(Given request):
In the part that opens with the line containing "This screenshot has width=865, height=456." and closes with the end of the entries, switch "Find the location of" to "Locate". Give that part again with everything else unchanged.

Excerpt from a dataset
• • •

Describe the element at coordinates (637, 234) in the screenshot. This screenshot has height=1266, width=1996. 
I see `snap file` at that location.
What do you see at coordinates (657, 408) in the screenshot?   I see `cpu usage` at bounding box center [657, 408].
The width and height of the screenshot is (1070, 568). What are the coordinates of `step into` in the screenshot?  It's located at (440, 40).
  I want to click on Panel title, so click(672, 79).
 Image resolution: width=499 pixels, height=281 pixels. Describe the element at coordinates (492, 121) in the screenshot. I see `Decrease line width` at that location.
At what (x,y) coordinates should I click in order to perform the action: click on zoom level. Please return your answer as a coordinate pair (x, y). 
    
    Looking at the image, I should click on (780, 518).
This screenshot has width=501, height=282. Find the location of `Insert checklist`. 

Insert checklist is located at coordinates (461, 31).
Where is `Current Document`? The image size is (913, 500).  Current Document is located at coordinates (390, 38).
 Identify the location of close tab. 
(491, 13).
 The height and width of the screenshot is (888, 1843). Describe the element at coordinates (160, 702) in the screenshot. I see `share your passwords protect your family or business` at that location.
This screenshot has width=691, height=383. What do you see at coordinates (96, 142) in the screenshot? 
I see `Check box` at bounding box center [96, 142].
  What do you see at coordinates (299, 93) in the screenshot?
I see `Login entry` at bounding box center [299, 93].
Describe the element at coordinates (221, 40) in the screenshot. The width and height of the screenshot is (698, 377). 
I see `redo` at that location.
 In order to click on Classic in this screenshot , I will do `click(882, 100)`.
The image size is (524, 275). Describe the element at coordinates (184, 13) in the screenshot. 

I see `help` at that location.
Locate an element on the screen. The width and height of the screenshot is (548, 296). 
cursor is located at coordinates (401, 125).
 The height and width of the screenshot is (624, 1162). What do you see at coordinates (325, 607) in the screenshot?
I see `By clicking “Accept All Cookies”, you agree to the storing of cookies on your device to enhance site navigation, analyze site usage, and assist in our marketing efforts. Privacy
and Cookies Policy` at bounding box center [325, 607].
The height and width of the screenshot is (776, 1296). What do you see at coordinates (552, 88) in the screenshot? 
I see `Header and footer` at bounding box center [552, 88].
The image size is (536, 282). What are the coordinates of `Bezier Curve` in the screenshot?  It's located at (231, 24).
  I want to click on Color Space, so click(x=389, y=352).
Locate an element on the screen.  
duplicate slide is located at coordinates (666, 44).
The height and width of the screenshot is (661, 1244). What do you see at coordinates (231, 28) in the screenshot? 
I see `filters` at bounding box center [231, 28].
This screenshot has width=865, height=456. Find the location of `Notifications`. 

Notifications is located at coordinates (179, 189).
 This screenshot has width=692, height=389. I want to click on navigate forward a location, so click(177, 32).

• • •

(Worked answer):
This screenshot has width=865, height=456. Locate `Notifications`. 

Notifications is located at coordinates (179, 189).
 This screenshot has width=692, height=389. I want to click on navigate forward a location, so click(177, 32).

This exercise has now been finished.